Made you look! Made you look!

But seriously, Bush has got a tough choice ahead, especially since Harriet was “the most qualified candidate” he could find. I guess we’ll be settling for no better than second best.

We’ve been working on this problem over here, and we think we’ve come up with a STELLAR list.

Dick Cheney
Well he’s going to be out of work soon, and will need a job. He’s already friends with Scalia, and with Dick on the court they can easily coordinate their tee off times.

Kay Bailey Hutchison
She’s from Texas, and female. And she won’t bog the court down with piffles like perjury. And she’s got 3 names just like Sandra Day O’Connor.

Judge Judy
She’s a judge, and she sorta looks like Harriet, and being on TV and all, she’ll be good at reading from teleprompters. Bush especially likes when she’s mean to the llittle people.

UN Ambassador John Bolton
A PROVEN record of fucking stuff up, and Bush LOVES his brother Michael’s music.

Bush’s Proctologist
This currently unknown figure has operated mostly out of the public eye, but Bush usually likes to promote from his inner circle.

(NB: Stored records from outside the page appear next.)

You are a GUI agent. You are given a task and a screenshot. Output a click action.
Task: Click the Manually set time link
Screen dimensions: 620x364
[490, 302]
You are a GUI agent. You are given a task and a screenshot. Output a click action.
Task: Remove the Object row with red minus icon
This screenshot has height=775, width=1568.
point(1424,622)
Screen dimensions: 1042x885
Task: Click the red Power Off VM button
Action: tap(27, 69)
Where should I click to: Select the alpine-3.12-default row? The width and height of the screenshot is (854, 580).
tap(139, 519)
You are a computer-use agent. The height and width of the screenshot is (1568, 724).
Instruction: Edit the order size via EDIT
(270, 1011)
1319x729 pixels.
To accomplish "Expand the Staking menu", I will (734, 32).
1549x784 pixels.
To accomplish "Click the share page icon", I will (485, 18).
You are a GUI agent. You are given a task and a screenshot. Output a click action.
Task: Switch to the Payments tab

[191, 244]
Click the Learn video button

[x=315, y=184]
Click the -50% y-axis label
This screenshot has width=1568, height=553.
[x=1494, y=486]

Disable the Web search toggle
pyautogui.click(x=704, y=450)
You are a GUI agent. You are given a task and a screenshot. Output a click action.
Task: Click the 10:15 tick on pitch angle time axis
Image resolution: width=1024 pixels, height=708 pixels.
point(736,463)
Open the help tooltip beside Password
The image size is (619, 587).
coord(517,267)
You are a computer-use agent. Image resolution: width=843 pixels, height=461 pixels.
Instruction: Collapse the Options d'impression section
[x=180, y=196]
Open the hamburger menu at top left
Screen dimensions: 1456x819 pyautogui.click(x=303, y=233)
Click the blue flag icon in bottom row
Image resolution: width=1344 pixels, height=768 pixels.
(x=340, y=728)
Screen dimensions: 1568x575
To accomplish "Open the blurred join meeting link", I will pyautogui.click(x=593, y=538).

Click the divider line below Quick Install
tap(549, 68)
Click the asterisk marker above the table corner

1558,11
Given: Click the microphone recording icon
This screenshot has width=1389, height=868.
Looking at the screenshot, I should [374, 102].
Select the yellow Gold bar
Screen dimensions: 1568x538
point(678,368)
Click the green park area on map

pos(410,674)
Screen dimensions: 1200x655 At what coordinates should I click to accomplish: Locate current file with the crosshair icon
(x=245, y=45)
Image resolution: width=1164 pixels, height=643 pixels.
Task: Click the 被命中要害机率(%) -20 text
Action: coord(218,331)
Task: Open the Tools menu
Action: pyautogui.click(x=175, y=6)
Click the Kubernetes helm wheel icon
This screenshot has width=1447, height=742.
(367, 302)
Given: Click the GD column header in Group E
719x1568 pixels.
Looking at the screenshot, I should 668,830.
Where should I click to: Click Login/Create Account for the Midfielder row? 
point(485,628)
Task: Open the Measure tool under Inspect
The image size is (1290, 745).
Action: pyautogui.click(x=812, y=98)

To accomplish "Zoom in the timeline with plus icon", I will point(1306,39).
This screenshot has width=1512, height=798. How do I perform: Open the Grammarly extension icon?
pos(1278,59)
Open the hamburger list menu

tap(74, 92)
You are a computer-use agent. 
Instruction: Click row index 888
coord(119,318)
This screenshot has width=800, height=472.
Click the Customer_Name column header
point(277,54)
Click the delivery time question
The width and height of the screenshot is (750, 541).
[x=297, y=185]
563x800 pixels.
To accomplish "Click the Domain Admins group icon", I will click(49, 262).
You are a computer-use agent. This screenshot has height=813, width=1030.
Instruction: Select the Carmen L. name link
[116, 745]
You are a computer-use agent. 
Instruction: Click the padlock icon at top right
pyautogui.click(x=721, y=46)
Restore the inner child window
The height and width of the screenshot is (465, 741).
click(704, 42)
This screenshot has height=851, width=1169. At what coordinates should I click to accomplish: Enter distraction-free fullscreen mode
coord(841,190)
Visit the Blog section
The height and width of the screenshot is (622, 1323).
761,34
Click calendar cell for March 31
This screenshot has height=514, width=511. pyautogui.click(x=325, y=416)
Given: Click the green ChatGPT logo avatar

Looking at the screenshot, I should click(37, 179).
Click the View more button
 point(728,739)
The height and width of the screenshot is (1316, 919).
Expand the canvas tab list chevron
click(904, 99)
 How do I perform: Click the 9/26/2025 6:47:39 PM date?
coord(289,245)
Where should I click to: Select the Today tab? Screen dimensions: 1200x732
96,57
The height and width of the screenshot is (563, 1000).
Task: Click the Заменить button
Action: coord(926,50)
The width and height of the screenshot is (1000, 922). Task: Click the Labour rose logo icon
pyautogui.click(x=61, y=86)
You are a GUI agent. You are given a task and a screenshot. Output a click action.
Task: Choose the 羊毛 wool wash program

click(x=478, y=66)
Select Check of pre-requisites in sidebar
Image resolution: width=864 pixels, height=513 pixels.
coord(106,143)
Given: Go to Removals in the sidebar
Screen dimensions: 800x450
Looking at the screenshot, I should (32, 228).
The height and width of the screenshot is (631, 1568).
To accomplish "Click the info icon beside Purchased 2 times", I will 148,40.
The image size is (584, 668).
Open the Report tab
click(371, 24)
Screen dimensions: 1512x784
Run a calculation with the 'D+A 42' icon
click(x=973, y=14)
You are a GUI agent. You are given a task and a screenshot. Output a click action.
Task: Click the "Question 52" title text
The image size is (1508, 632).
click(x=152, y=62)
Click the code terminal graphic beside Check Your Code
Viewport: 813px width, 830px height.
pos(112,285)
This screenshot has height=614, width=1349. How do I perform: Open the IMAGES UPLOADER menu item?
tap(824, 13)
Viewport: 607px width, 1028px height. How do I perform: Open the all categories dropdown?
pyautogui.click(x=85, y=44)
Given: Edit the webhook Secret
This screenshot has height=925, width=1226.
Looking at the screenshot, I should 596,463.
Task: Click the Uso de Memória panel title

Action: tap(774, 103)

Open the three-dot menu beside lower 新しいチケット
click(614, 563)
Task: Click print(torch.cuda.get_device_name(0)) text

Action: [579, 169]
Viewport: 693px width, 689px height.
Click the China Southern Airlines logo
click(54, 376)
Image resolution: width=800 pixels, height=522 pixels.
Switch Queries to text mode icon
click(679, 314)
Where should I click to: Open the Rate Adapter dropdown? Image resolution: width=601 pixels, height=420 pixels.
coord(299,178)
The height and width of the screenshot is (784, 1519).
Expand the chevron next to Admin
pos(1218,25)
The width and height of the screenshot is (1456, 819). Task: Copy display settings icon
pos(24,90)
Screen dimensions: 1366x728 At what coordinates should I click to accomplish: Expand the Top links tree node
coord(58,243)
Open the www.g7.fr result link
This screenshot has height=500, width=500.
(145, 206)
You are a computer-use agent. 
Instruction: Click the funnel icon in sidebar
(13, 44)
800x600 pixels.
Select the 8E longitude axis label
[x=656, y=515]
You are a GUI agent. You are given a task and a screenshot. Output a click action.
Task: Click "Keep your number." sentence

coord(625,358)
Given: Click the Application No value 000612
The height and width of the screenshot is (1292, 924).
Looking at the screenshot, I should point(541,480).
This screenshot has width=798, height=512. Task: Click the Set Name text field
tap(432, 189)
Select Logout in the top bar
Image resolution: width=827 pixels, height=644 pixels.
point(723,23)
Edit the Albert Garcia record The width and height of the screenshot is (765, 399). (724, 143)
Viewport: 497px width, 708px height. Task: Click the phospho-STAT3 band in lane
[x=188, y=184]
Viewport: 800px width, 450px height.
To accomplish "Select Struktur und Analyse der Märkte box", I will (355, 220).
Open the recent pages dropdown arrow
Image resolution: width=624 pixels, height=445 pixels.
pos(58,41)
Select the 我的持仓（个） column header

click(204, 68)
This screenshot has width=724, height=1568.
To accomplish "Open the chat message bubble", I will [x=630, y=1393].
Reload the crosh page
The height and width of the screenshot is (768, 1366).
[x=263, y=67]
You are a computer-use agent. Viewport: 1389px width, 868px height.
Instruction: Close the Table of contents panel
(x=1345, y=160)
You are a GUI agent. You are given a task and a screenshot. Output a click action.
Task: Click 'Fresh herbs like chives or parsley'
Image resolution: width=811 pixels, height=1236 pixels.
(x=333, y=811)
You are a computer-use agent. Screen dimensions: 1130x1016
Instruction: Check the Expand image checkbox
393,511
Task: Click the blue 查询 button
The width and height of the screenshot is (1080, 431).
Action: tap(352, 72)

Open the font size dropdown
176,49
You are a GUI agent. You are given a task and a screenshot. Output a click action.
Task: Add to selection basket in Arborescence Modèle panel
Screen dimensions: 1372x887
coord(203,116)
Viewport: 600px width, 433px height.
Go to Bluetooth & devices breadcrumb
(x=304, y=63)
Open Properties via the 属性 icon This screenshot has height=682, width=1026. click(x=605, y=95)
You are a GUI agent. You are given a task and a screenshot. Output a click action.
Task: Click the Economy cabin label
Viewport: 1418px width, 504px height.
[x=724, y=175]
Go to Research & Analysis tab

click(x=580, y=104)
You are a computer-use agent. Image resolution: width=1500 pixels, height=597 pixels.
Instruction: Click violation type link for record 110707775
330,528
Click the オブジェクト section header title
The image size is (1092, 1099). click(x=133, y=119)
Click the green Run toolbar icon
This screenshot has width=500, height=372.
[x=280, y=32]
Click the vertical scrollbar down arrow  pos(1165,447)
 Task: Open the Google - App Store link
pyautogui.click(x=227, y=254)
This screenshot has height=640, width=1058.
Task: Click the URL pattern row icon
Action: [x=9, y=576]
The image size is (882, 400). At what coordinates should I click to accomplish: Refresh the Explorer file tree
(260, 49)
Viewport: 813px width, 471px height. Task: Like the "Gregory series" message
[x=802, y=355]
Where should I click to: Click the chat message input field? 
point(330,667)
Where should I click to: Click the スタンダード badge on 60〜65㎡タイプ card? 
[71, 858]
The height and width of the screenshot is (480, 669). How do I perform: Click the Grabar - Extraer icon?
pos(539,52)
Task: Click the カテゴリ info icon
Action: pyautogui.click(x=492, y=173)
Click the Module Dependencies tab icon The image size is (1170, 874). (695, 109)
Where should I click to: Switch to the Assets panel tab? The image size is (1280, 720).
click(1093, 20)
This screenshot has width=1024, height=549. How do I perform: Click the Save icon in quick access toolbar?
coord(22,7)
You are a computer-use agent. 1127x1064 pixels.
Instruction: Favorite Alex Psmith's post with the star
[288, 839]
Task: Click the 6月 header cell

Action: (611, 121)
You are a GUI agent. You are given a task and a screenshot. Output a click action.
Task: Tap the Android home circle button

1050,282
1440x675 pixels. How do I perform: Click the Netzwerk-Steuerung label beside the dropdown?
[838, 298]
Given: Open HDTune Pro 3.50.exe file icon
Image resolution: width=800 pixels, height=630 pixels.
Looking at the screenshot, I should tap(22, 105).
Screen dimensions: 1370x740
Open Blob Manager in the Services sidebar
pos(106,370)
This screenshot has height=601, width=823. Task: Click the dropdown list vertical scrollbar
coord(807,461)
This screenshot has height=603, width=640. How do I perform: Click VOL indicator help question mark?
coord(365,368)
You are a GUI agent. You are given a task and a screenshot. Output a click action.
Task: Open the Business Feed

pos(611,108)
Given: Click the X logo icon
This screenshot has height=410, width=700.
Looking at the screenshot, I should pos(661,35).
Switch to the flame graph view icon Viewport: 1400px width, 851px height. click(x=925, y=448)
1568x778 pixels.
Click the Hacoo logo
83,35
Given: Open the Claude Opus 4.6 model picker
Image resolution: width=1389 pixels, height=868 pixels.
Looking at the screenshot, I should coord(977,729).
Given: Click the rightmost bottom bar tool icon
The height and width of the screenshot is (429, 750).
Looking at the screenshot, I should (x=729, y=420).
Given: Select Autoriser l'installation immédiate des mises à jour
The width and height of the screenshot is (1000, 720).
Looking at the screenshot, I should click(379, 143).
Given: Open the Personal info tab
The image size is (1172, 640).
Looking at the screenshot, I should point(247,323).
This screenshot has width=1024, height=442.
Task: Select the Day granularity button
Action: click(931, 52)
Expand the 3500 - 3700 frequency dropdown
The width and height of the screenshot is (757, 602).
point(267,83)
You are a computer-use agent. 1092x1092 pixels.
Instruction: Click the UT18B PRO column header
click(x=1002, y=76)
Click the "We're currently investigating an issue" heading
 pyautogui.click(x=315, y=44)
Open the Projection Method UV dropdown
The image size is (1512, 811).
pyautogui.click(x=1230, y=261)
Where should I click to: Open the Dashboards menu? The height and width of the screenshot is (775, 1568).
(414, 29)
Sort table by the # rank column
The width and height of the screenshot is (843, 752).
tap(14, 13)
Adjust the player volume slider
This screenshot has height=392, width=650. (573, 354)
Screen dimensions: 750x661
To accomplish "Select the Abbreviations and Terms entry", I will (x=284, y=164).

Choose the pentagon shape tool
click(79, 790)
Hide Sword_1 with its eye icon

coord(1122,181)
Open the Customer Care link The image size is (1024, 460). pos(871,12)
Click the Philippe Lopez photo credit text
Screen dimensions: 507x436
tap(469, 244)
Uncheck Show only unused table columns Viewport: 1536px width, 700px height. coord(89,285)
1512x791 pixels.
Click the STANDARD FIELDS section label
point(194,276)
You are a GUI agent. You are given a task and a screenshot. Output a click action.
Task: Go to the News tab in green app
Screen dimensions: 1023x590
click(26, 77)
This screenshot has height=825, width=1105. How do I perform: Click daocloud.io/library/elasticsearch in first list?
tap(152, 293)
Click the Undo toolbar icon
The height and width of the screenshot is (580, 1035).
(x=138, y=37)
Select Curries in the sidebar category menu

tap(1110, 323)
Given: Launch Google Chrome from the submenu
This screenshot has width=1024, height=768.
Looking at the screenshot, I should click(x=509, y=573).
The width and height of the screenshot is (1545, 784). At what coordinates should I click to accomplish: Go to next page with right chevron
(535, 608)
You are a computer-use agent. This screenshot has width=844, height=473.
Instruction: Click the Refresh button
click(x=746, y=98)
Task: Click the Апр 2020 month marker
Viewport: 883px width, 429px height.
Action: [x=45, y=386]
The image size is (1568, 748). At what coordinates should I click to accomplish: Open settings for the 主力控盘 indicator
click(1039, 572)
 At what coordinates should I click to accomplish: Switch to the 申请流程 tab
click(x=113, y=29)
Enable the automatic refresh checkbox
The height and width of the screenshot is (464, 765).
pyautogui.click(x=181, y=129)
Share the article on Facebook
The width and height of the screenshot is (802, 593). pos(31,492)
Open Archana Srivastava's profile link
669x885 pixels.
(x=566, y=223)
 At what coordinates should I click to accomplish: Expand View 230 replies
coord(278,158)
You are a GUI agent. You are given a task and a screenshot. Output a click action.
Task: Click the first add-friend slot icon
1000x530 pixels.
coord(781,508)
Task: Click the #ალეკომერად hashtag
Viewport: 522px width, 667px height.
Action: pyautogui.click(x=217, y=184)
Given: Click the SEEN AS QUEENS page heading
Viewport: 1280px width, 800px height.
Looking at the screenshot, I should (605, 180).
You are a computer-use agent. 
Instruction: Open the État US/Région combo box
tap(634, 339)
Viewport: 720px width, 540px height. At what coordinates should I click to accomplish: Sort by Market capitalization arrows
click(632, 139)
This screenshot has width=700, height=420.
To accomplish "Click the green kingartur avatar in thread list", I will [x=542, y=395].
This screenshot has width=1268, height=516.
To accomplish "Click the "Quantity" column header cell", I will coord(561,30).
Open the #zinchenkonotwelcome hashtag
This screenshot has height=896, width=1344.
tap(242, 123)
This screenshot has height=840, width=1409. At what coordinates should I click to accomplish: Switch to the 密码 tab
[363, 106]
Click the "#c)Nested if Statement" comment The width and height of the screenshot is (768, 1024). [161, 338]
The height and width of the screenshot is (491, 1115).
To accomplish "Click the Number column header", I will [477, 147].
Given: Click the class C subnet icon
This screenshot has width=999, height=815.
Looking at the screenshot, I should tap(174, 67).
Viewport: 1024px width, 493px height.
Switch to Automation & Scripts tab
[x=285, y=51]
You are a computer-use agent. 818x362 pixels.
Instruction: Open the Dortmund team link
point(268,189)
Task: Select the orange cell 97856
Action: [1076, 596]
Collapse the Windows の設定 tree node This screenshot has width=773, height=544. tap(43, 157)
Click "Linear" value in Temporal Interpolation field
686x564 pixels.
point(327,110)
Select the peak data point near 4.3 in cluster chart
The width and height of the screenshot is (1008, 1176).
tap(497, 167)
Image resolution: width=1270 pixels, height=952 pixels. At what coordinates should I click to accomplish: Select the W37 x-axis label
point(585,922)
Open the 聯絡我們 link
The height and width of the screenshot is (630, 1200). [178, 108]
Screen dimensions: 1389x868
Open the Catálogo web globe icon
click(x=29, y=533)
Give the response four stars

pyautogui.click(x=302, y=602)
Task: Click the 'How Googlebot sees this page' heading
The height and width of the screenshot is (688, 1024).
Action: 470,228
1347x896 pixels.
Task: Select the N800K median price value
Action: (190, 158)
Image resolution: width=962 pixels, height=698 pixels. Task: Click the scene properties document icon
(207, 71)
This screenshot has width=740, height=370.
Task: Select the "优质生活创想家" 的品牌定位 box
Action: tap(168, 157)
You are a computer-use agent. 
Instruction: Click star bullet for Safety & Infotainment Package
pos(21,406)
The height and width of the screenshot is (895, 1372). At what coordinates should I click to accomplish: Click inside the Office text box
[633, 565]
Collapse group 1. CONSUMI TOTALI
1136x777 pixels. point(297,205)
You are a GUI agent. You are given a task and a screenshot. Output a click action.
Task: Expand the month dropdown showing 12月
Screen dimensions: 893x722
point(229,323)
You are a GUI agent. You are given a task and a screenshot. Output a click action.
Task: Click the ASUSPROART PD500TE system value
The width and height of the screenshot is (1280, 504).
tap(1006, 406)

Seems logical to me.

Trinity Broadcast Network’s Jan Crouch
American law is derived largely from the English, and in England the judges wear wigs. Well Jan wears 7 wigs! AND she’s a woman. AND she’s acceptible to James Dobson

Marilyn Manson
Well he looks GREAT in black, and Bush thinks he’s a woman. Judicial philosophy unknown, but he fits the radical right’s requirement for a SCARY candidate.

Anna Nicole Smith
Yet another 3 named woman with 2 great assets: her case is going before SCOTUS which will give her the EXPERIENCE in constitutional law that Harriet never had.

Mistress Cleo
GW: “Bein’ psychic and all…she’s gonna know the answer to the cases before they even come before the court!” Bush can also point to her as an example of American ingenuity in the ‘new economy’.

Paula Abdul
Sorry, this one is ripped off from another dKos post from a couple weeks ago, but its just TOO FUNNY. Of course, Bush likes that she has experience being a judge, and that she’s also scandal-free.

Michael Brown
Isn’t he due a promotion?

Mike Judge
Hell his name is Judge, and he’s a Texan. And he likes bush heh heh h-heh h-heh heh heh

Patrick Fitgerald
Gotta get him off his current job ASAP!

Joe Wilson
Man HE needs a real job, the last one he had he got from his WIFE for christsake. Of course that’s a lie, but what other kind of “intelligence” does Bush use?

Fabio
Bush is getting pissed with the Governator, and a Fabio pick would steal of Arnold’s thunder, and increase Bush’s name mentions on ‘The View’. Plus, Bush just loves to say “Fabio”.

Judge Ito
You forgot about him, didn’t you?

George W. Bush
Well George may need someone who adores him as much as Harriet do.